Philip Malet de Carteret – Volume 2
Volume 2 of War Letters 1914–1918 is based on the First World War (WW1) letters of sixteen-year-old Royal Navy midshipman, Philip Malet de Carteret who sailed with HMS Canopus and includes his experience of Coronel, the Falklands and extensive time at the Dardanelles before he died in the Battle of Jutland. It is available at Amazon for £3.00. (At the request of Philip’s family, 50% of all profits from this book are being donated to the Royal Navy and Royal Marines Charity.)
The following is a short selection of material from the book. You can read more at Amazon. (No purchase or login required.)

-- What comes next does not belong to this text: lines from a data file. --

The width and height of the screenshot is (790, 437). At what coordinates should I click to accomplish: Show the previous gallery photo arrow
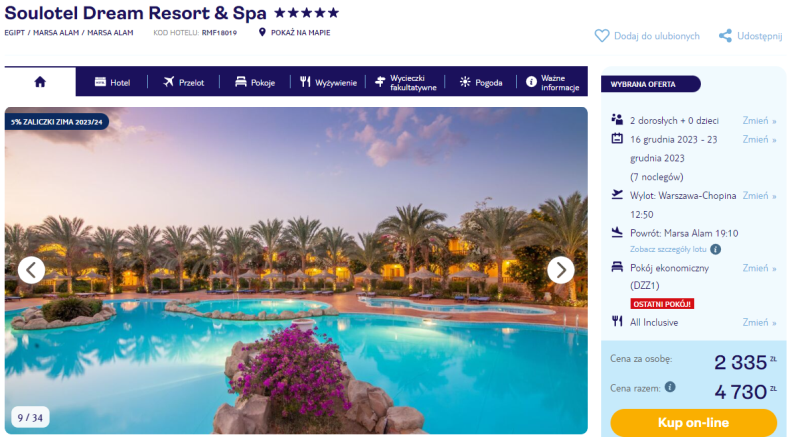31,270
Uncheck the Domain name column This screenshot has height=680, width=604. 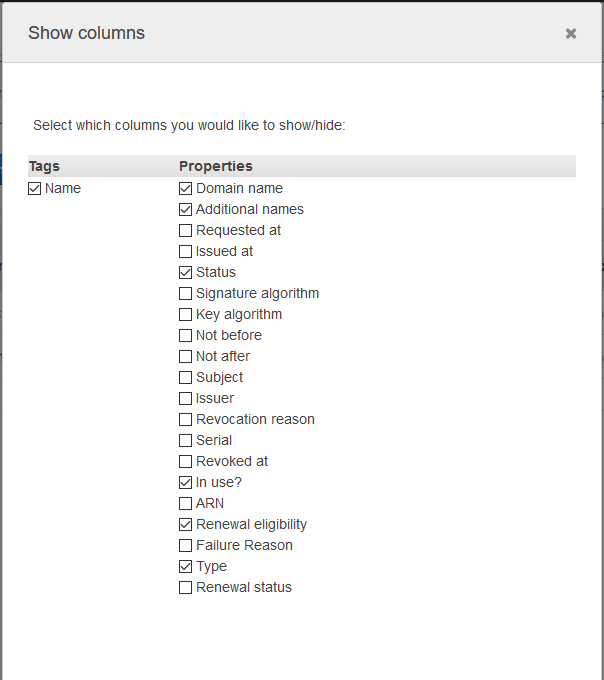pos(185,188)
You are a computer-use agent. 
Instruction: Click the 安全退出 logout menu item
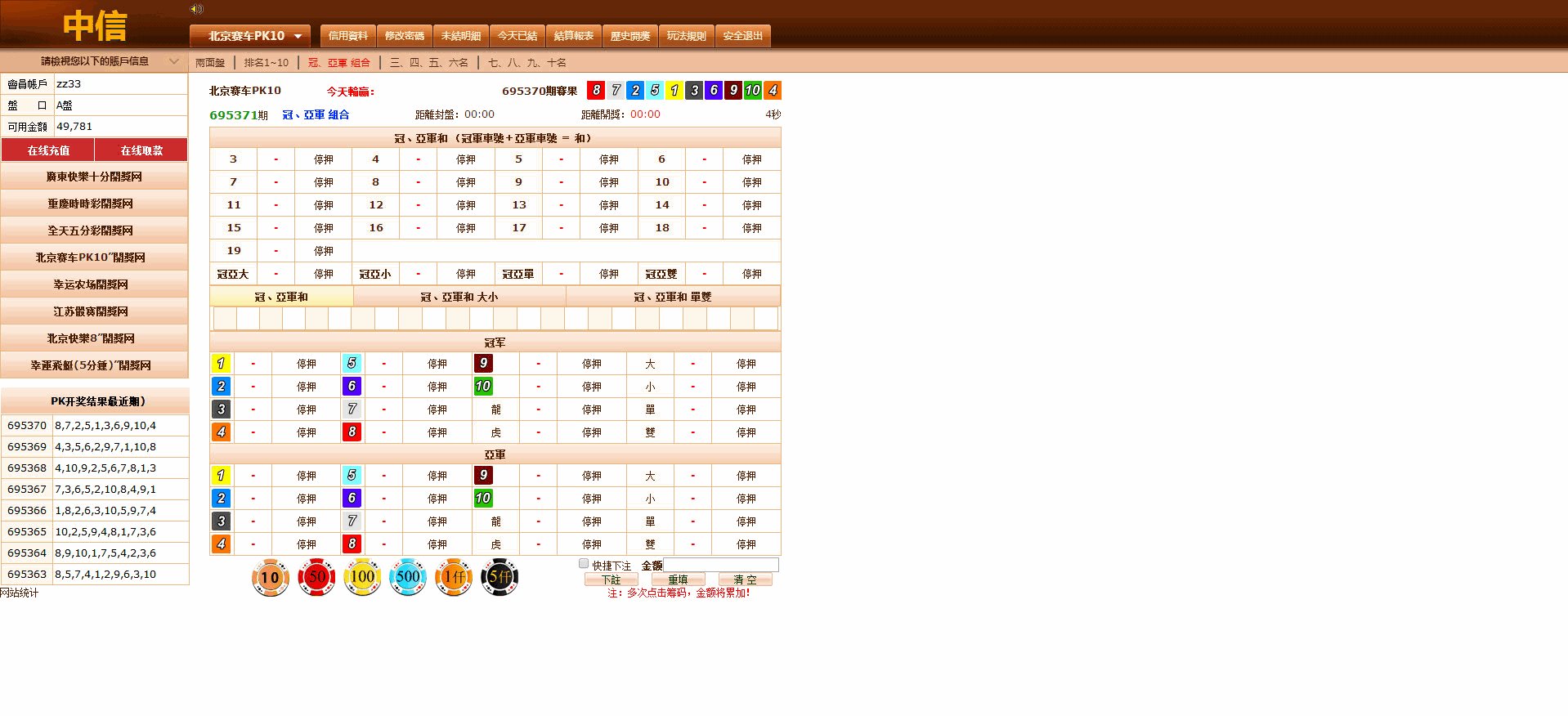click(x=742, y=36)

On Sunday 1 August 1914, four days before war was declared, a thick summer fog had descended on the west coast of England. In the grounds of the Royal Naval College, Dartmouth, a group of young cadets were playing cricket when suddenly, as one recalled, ‘We were startled by people charging through the fog and shouting orders to mobilise, whereupon everyone dropped their cricket gear and fled for the college, cheering like hell.’ 1
From all corners of the college, boys ran to their rooms, ‘some with mouths still full from the canteen, others clutching cricket pads and bats, and yet others but half-dressed, with hair still dripping from the swimming bath.’ 2
‘It had come at last,’ wrote one boy, ‘our dreams were realised. It was war!’

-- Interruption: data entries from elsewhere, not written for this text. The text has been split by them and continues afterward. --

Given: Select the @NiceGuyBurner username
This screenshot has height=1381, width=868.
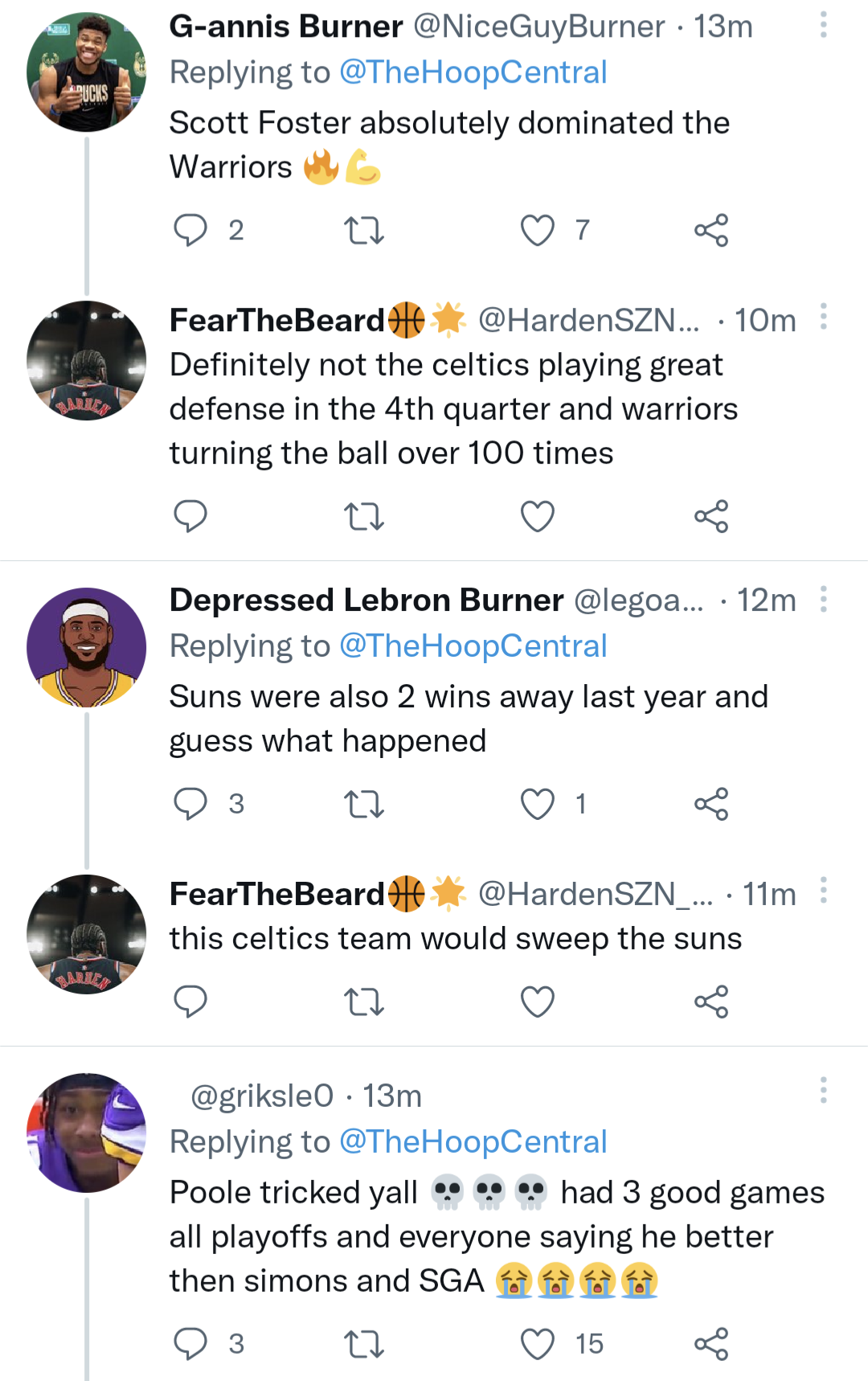Looking at the screenshot, I should [x=534, y=27].
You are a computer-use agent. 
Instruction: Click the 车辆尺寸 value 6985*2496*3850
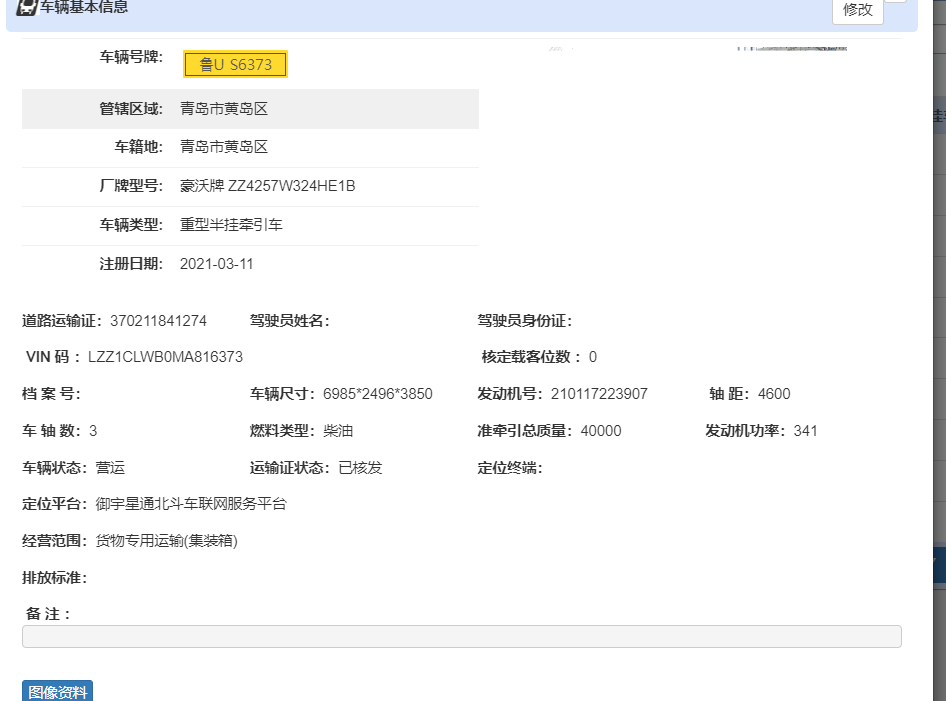point(377,394)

Philip Malet de Carteret, a cadet at the college, was just sixteen years old at the time. Many of his fellow cadets were even younger. Although born in Sydney, Australia, Philip’s father was from Jersey, and the family had returned there not long after Philip was born. In 1911, when he was thirteen years old, Philip had won a place at the Royal Naval College, Osborne, on the Isle of Wight, an essential first step to a future career as a naval officer and possibly, one day, a ship’s captain. Leaving his parents, his older sister, Ellie, and younger brother, Guy, he sailed across to England to take up his place at Osborne. 3
Opened in 1903, the college was part of a major reform of navy education introduced by the then Second Sea Lord, John ‘Jackie’ Fisher, and the First Lord of the Admiralty, Lord Selborne. 4
When Philip began at Osborne, boys started studying at the age of twelve to thirteen, and after two years went to the Royal Naval College, Dartmouth, where they spent another two years. Lord Selborne considered twelve to thirteen years old to be the ideal age to start a naval education because, he argued, it was the age at which ‘the history of the Navy shows that boys have been most successfully moulded to sea character …5
[The rest of introduction in the book continues until …]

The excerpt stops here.